Of course, this is the time where the soldiers decide to go on a rescue adventure down to the science block. A hasty and bad idea. They run into Grigoriev, and shoot him on sight, killing him as he falls into the elevator shaft. Another really bad idea. The elevator key was with him, and even in death, he provides a Macguffin. Meanwhile, everybody forgets that there is a malignant mushroom woman who really should be under observation. A REALLY REALLY BAD IDEA.

So, here is where I will cease to summarize the plot as further disclosure would be spoiler-filled. But this much needs to be said. As the team prepares to descend, the fungus spreads rapidly. And it has spores. Any high school biology student should know that mold spores can be inhaled easily and proliferate. Remember, this team is being led by a woman who is nominally the leading epidemiologist in the Soviet Union. She’s an expert! (facepalm) The team dons the hazmat suits, but they often disregard the face masks. Not exactly high precaution. The actors want their faces seen, so this is movie logic in play.

Oh good! Hazmat suits! Remember to wear them full time down here, right? RIGHT?

The characters who you would expect to be greedy, selfish, and power-hungry eventually show their colors. The red-shirt characters perish in droves. Anya eventually sheds her Russian winter gear to show off her supermodel physique, because… well… because Milena Ridulovic has a ridiculously great body, and hey, Sigourney Weaver did it too, in Alien. Strip down for your science fiction! (You should have been wearing the hazmat suit, but that’s not nearly as sexy.)

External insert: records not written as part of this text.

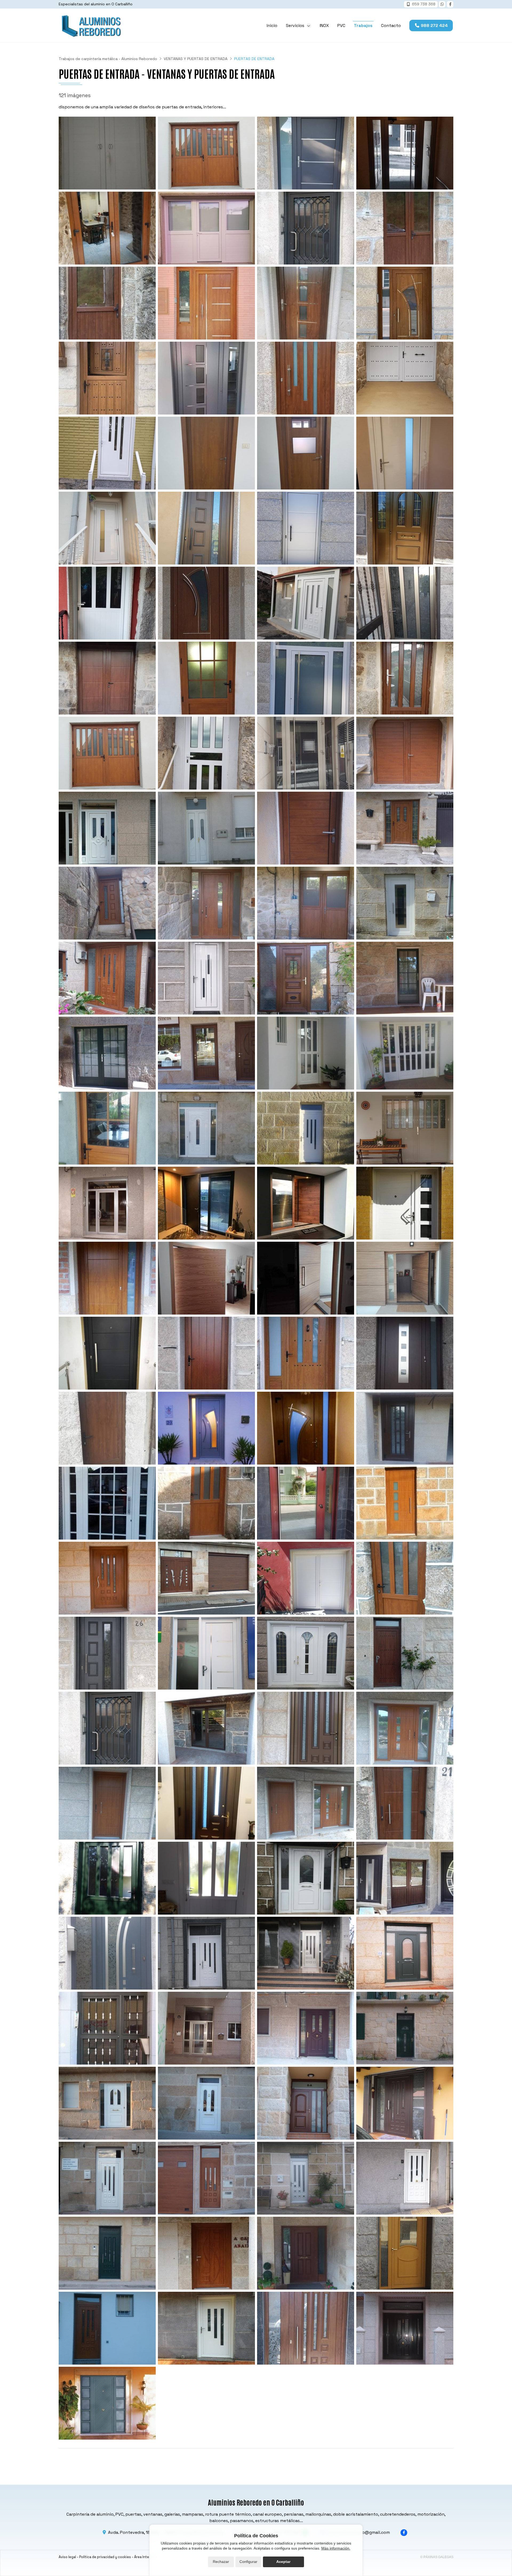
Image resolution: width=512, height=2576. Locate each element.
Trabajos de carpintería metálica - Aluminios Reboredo (108, 58)
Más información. (335, 2548)
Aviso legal (67, 2557)
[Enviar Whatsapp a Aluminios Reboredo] (442, 4)
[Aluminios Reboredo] (91, 25)
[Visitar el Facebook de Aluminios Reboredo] (450, 4)
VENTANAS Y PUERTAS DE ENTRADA (195, 58)
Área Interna (144, 2557)
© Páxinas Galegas (436, 2557)
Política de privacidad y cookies (105, 2557)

The acting in this movie is really rough. The dubbing does not help, as perhaps if I listened to Superdeep in Russian, with subtitles, it would have flowed better. Acting, however, is more than just spoken words. One-dimensional characters remain so, regardless of the language spoken. The exception here is Ridulovic, who does manage to summon enough pathos and spunk to carry the lead. Anya still is burdened with an idiot plot, and she’s perhaps too young to insist on a character who makes more intelligent decisions, even if she appears to be impervious to many of the would-be lethal conditions. Sadly, this back-of-the-cereal-box script was just drastically undercooked.

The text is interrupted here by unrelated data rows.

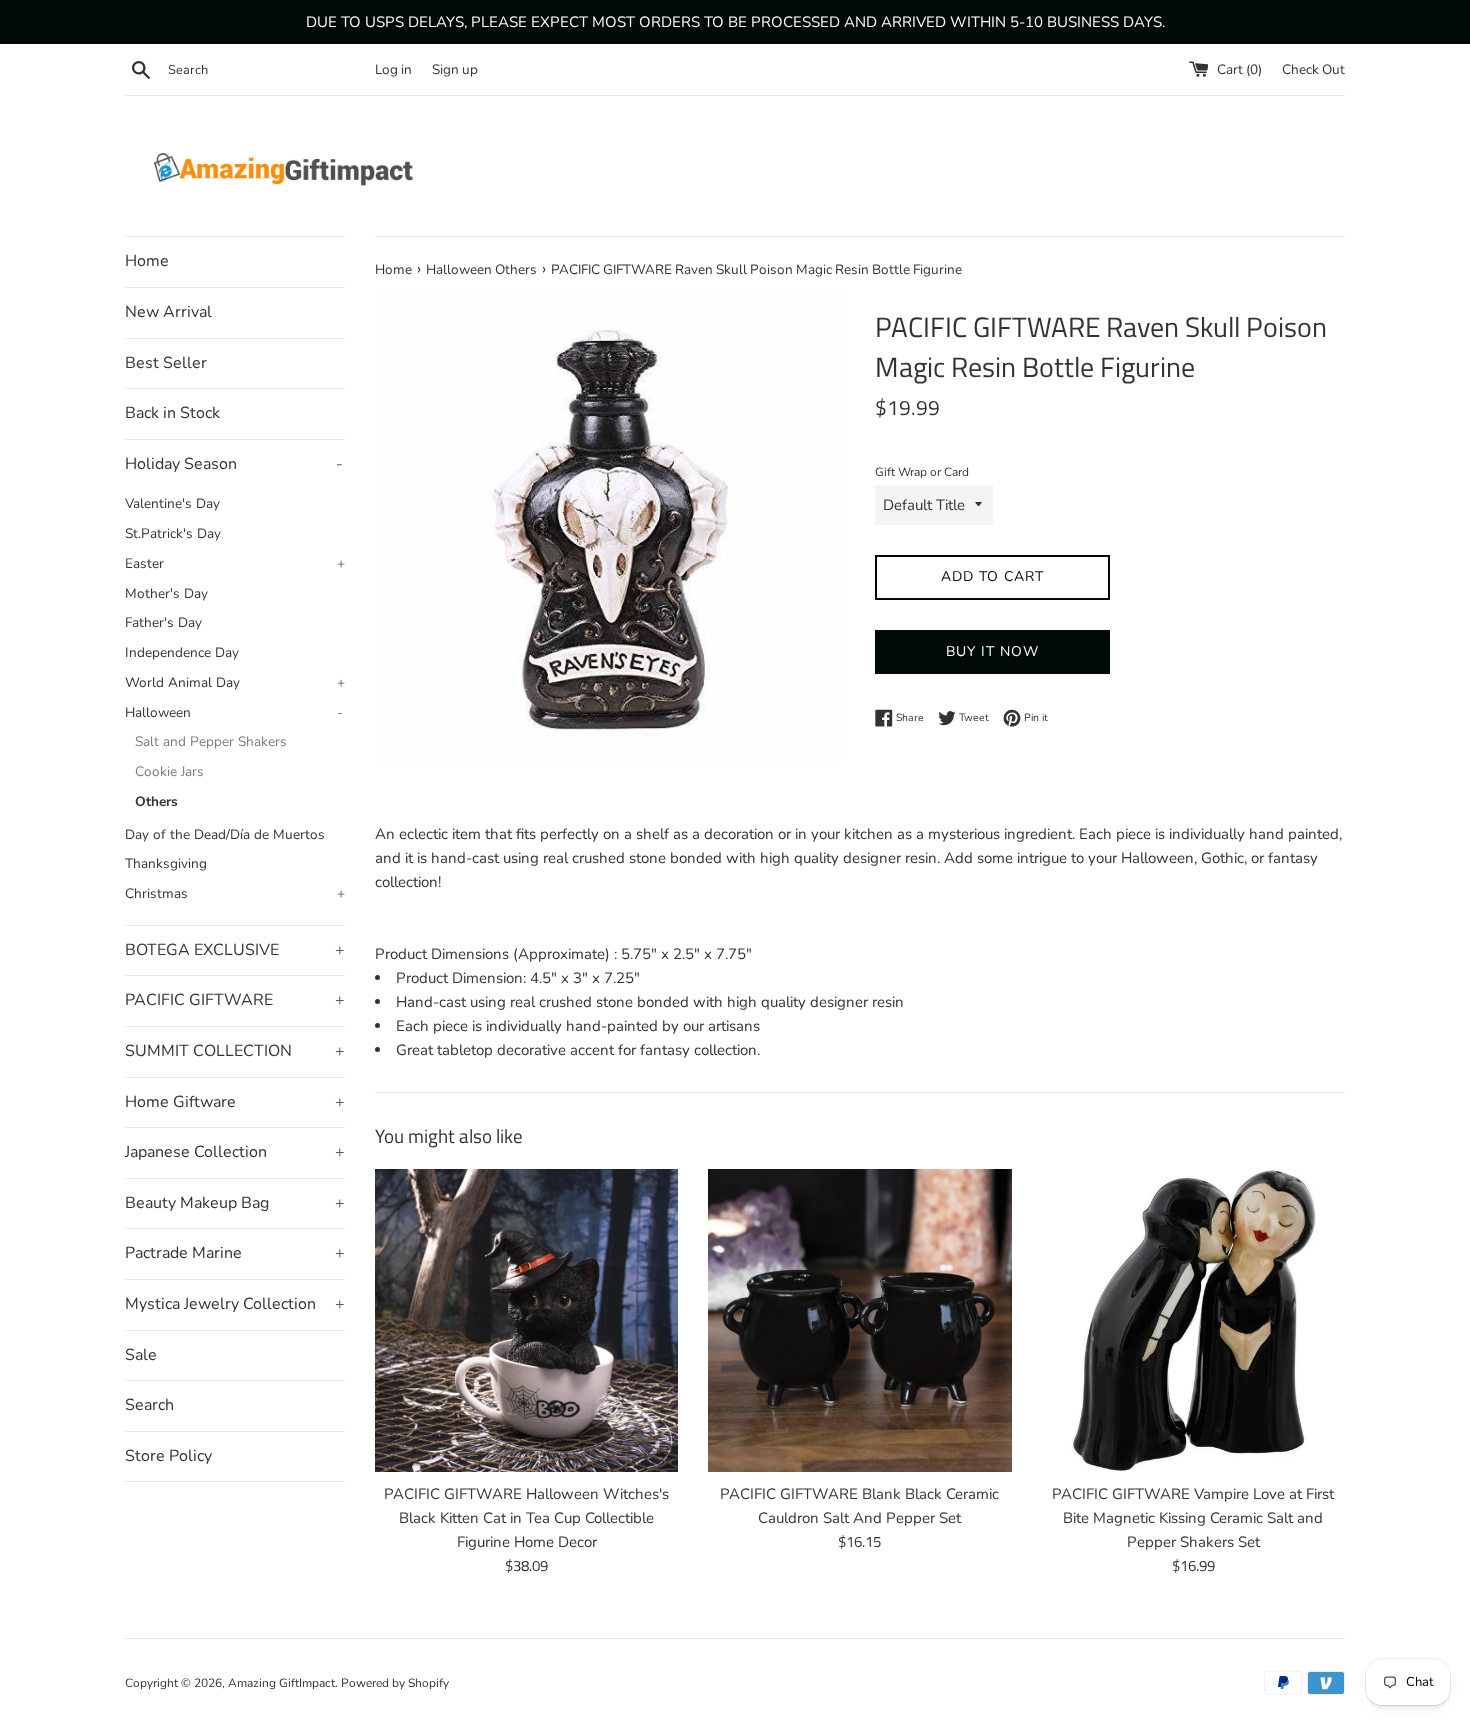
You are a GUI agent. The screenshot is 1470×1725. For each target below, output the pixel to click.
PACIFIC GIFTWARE (235, 1000)
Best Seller (166, 363)
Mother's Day (166, 593)
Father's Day (163, 622)
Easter (235, 563)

Now, let me pause to say that the practical effects here are FANTASTIC. It reminds me very much of The Void or the Neill Blomkamp short film Zygote. Though, I would say that both of those films were superior in story and character than The Superdeep. They all effectively use the flesh golem-like monstrosity idea, perhaps most famously done with the Blair-thing in the John Carpenter classic The Thing, the touchstone movie for such body horror.

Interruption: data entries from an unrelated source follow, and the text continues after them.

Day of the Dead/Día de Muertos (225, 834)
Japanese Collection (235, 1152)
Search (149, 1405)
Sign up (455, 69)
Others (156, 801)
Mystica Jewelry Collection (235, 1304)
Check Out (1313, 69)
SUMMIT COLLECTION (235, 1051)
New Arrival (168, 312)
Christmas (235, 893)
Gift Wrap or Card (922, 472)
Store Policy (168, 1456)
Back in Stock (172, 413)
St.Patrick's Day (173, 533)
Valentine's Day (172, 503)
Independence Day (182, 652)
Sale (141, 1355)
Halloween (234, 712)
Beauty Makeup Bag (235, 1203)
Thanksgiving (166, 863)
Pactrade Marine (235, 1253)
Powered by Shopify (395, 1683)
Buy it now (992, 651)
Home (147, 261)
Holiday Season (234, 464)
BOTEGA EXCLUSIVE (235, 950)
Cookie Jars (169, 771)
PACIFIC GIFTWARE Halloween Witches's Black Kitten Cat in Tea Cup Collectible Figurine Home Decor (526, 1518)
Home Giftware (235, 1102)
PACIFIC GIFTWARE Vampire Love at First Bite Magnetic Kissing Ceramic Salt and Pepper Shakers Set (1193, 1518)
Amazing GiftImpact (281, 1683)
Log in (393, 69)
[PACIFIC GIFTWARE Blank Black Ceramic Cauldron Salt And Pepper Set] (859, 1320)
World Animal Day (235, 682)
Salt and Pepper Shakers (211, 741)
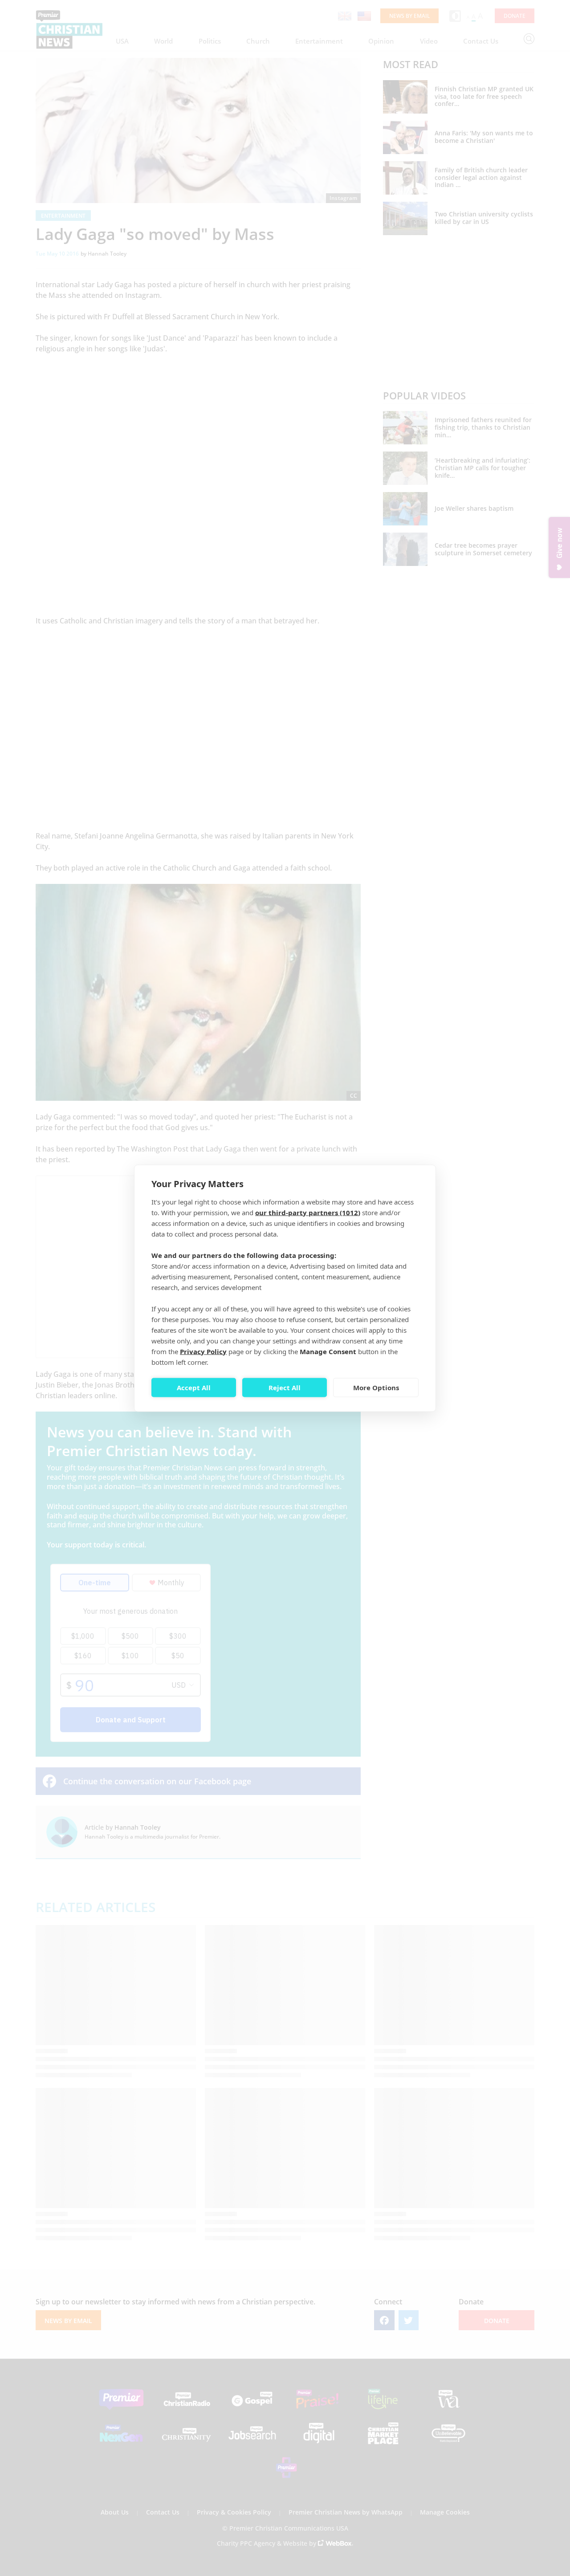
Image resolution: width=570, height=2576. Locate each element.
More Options (376, 1387)
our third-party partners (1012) (307, 1212)
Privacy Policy (203, 1351)
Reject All (285, 1387)
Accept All (194, 1387)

Stay out! There are spores in here! Wait while we poke around with these infected bodies without hazmat suits on! Sergey Ivanyuk and Milena Ridulovic in Superdeep (2021)

I think it is important to note that SHUDDER is going out to all corners of the world to find their films. I am optimistic that Russia will continue to produce more horror and science fiction with decent budgets. The Superdeep did feel like a major studio effort in production. Nothing about it screamed, “We’re on a budget!”.

Superdeep is streaming on SHUDDER, and is not rated, but certainly would be rated R for gory body horror, violence, and language. If you want to see a movie with Fungus monsters that plays it smarter, I suggest you check out the SXSW film Gaia. It’s not as campy, but it is a helluva lot smarter than Superdeep.